Indeed, in little more than a decade, Northern Ireland has taken a small, nascent cluster of native businesses and nurtured it into a global centre of excellence that’s bursting with talent, academic prowess and commercial expertise. Together, local industry, academia and the region’s public bodies have seized a mounting threat (which now costs the global economy over $600 billion per year) and carved out a unique role for Northern Ireland in an ever more digital world.
But how has this been achieved, and what does the future hold? Let’s take a closer look.
Early origins
The professional services sector, in the form of legal, financial and business consultancy, has been part of Northern Ireland’s economic and skills repertoire for several decades now, which is why leadership in these areas has come so naturally. From pioneering digital banking to the evolution of fintech and regtech, the region has played a significant role in driving and shaping the future of law, finance and commerce – and it continues to do so today.
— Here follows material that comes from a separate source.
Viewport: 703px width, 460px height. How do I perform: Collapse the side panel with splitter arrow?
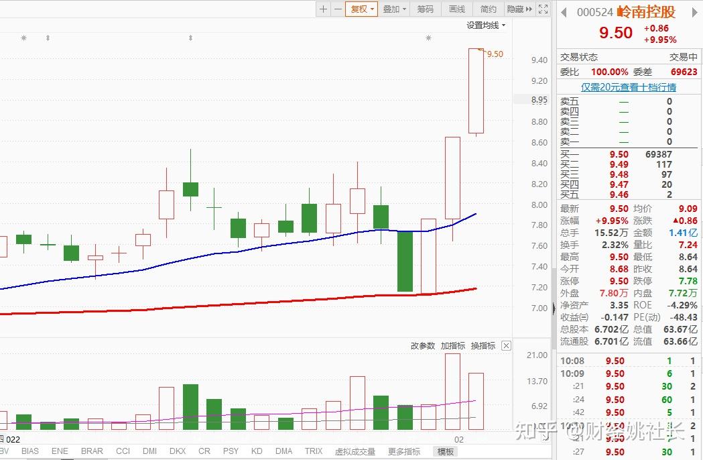click(x=554, y=310)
Digitalisation has been a crucial catalyst in this respect, creating opportunities for these industries to connect and grow through data, technology and information. This has established a fertile ground for new types of professional services and home-grown success stories like FD Technologies, Kainos and FinTru, while also attracting major investment from players keen to futureproof their businesses for the digital age, such as EY, Deloitte, PWC, Citi and KPMG.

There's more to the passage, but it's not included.